NO Ma'am



 

OK. I'll say it. I used to be cool. Like, really cool. I worked as an on-air DJ for a mega-rock radio station. I met celebrities. I hung out with them and partied with them. I even had 6-pack abs in my mid-section. I also kick-boxed for fun. FOR FUN! Flash forward: today, the only cool music I hear is on the Today Show. The only celebrities I meet are Ben and Jerry in the ice cream aisle. And the last 6-pack I saw was in a beer cooler at a pizza joint. But, none of this bothers me. What does bother me is the 16-year-old at Barnes and Nobel. That little ingrate is on notice!

Guess what he said to me today in the checkout line? "Thank you, Ma'am."   Ma'am? Oh, I don't think so! My mother is a Ma'am. My grandmother is a Ma'am. The ladies who live in southern Georgia are Ma'ams. I am not a Ma'am! Ma'ams are older ladies. They have turkey necks. So, as the ring of it was still hanging in the air, I corrected him.

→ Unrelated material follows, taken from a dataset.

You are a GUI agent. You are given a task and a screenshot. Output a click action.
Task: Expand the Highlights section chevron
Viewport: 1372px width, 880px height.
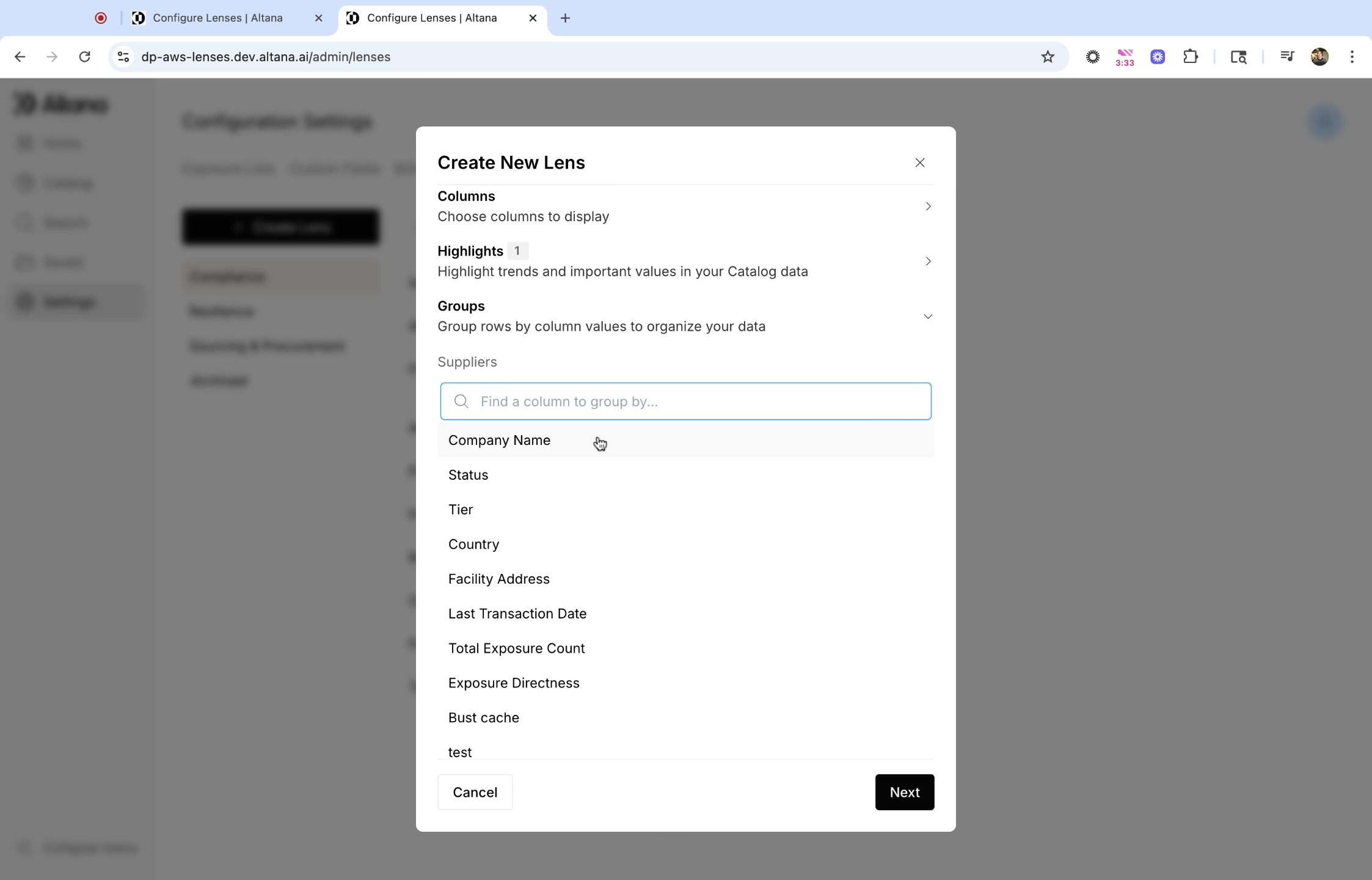point(927,262)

Funny thing about verbally editing the youth of our nation – they don't like it. It makes them feel all wonky inside. It's like taking away their smartphones and then giggling with careless abandon. So, obviously, the acne faced youth – the offender of whom I speak – got all mad at me and glared his youthful glare. He put it best when he snorted in contempt, "Well, what should I call you, then?"

Ya know what? He had me. What do I want to be called by strangers, retail clerks and people who don't know me? What's the protocol? So, I dug deep and accessed my data base of titles. Vixen? No. Too trashy. Babe? Nope, Richard Gere ruined that one in Pretty Woman. Miss? Well that just sounds girlish and stupid. Lady? Senorita? Goddess? GACK! We need a word! What word says something other than the geriatric Ma'am and all that it implies? Thus, my mission began...

Turns out, ‘Ma'am’ is a derivation of ‘madam’ (madame, my lady). It is the female equivalent of ‘sir’, an expression of respect, originally toward women of the upper classes or nobility. Well, I call bupkis on that! Know what a 2013 woman hears when you call her Ma'am? She hears this: “Hey, haggard woman who is clearly NOT hot and vibrant. YOU are OLD! Also, no one would confuse you with a MILF! And I just called you ‘old’ without any repercussions. No, I will not lose my job or get in trouble. In fact, I can smile and say ‘Ma'am’ all flipping day! I can do it snarky. Aloof. Annoyed. Bored. All while hating my job. And, ya know what? They cannot fire me. EVER! I am veiled in the act of politeness. So there, over 21 lady!"

Eyes lowering on you, angry retail hobbit.

After countless hours of pacing the floor, irritated at this loophole, I hunkered down and came up with a fool-proof solution to this conundrum.

For males, you shall forevermore salute every female you encounter with, "Hi, gorgeous!" Or, "Hello, beautiful!" For females, address the males with the same sort of positive salutation. I betcha, by the end of summer, you will not only see happier people, but also a spike in sales. Imagine the transformative effect! I must say, if I was in line buying a gallon of milk (or a gallon of wine, whatever), some stranger smiling at me and calling me ‘beautiful’ would SERIOUSLY change my buying habits. I might just become a milk junkie (or an alcoholic) based solely on the positive affirmations! You know I'm preaching to the choir here.

So, the next time you are standing in line and some 16-year-old calls you ‘Ma'am’, REBEL! Tell them, "NO! I am gorgeous!" Perhaps we could start a revolution? Or maybe you will choose to silently rebel. You will say to yourself in your head, "They didn't just say ‘Ma'am’, they said ‘AMAZING’!" Or ‘Marvelous’! Or some other word that is descriptive of your fine, spectacular self. Obviously, they have no idea how cool you really are.

But I know. You RAWK! YOU are AMAZING! Yeah, YOU! And you are nowhere close to being a Ma'am. That's for your mother... or grandmother... duh!